◆ To-do item
Edit the entries from the line with "The width and height of the screenshot is (1899, 872)." through the line with "cv-box: Si vous avez envie de mieux me connaitre… is". Replace "width and height" with "dimensions" and change nothing else.

== Recorded information ==

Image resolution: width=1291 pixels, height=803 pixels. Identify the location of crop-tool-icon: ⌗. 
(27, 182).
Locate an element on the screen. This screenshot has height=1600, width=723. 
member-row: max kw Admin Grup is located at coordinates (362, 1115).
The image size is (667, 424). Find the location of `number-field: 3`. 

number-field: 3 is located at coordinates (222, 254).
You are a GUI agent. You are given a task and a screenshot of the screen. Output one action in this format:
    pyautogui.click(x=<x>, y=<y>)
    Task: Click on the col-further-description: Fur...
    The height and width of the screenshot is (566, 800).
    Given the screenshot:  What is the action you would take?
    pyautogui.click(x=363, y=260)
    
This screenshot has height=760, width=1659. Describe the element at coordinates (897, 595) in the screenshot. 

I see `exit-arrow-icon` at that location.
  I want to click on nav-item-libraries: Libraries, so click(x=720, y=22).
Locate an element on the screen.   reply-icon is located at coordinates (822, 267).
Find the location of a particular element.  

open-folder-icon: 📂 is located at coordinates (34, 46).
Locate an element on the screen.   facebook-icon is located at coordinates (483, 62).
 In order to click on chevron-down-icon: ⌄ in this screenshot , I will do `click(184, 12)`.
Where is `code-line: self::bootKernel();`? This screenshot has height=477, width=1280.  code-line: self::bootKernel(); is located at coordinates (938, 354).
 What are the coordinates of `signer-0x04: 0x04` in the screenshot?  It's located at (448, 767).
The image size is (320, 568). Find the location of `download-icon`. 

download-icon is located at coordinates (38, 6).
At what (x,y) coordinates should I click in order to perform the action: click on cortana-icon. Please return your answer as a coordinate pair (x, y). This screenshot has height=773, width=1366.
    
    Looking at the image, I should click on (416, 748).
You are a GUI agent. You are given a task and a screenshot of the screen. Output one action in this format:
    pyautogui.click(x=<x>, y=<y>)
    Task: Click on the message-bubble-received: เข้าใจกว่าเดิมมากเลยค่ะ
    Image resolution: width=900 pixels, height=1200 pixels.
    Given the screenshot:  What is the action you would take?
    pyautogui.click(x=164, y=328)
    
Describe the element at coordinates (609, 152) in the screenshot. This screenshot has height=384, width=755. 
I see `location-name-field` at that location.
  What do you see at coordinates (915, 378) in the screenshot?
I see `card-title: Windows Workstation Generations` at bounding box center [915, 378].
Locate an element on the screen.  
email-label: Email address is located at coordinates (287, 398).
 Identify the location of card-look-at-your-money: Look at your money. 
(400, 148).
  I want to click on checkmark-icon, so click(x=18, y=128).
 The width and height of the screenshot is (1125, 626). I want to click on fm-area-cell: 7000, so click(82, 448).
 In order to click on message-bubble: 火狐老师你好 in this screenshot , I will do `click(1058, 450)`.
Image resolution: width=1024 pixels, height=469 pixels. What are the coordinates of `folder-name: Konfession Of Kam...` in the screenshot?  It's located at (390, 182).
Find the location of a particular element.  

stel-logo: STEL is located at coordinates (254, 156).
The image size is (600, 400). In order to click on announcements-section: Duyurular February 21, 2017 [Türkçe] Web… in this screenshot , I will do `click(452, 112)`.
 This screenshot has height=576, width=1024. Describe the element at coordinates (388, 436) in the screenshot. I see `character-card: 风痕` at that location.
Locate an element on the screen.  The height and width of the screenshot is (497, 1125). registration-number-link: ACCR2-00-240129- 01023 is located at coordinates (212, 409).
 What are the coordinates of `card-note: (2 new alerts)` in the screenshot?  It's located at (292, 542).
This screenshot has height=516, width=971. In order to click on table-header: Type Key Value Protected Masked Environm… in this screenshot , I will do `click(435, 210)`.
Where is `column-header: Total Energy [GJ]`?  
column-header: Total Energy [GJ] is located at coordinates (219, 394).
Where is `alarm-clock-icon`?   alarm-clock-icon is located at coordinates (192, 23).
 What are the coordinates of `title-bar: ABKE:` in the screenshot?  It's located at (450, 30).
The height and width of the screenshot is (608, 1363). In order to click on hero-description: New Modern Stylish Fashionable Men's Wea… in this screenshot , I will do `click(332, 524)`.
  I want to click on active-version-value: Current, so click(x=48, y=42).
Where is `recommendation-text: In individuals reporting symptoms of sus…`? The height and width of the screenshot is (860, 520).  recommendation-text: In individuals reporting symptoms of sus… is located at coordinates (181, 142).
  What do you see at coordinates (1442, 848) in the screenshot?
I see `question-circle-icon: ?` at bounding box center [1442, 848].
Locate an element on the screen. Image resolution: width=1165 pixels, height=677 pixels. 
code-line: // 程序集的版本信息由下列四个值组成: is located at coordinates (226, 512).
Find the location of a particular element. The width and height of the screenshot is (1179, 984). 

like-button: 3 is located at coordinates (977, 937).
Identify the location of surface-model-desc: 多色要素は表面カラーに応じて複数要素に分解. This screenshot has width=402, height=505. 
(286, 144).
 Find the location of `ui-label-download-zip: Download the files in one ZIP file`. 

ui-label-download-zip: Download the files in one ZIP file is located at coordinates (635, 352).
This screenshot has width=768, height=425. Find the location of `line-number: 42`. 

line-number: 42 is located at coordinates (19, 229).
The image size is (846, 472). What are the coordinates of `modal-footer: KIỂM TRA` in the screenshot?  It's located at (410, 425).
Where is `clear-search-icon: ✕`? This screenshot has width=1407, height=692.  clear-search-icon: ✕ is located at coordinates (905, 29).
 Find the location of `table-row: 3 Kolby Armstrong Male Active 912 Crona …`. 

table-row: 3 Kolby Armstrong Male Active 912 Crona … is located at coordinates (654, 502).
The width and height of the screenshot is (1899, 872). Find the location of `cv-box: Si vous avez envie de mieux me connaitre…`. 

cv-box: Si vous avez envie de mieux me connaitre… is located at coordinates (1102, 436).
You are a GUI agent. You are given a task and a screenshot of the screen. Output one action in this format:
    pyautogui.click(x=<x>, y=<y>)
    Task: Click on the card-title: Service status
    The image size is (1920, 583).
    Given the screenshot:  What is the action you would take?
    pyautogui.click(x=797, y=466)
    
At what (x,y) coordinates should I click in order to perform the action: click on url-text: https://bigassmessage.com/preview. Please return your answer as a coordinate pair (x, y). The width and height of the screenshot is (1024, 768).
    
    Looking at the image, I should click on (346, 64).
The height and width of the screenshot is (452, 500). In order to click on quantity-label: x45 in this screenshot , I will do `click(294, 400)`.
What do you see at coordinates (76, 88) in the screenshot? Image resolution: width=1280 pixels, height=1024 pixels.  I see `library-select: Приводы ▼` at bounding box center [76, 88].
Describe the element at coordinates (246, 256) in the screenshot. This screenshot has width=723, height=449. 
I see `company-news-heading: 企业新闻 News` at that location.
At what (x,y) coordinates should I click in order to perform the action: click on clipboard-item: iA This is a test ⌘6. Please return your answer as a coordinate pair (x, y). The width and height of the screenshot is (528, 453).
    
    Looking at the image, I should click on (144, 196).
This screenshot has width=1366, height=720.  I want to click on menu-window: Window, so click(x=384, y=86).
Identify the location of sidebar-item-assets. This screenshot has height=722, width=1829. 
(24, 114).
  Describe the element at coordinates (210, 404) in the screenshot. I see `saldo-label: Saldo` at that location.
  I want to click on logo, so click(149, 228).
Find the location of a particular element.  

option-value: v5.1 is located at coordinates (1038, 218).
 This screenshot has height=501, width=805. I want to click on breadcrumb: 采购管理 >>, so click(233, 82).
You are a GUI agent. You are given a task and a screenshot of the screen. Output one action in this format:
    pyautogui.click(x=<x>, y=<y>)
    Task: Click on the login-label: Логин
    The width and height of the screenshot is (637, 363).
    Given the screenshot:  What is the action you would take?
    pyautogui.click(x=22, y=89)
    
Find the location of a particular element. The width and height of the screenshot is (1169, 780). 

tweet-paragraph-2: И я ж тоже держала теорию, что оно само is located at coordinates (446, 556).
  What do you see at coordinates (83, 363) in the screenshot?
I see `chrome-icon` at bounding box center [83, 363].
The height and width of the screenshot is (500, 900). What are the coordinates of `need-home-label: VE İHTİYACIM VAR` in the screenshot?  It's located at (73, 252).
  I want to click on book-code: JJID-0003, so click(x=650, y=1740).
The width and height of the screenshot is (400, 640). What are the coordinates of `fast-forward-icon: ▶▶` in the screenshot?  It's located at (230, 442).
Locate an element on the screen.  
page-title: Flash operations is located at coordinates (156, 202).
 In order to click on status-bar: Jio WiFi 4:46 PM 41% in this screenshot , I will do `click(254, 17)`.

===

◆ Answer
The dimensions of the screenshot is (1899, 872). Find the location of `cv-box: Si vous avez envie de mieux me connaitre…`. 

cv-box: Si vous avez envie de mieux me connaitre… is located at coordinates (1102, 436).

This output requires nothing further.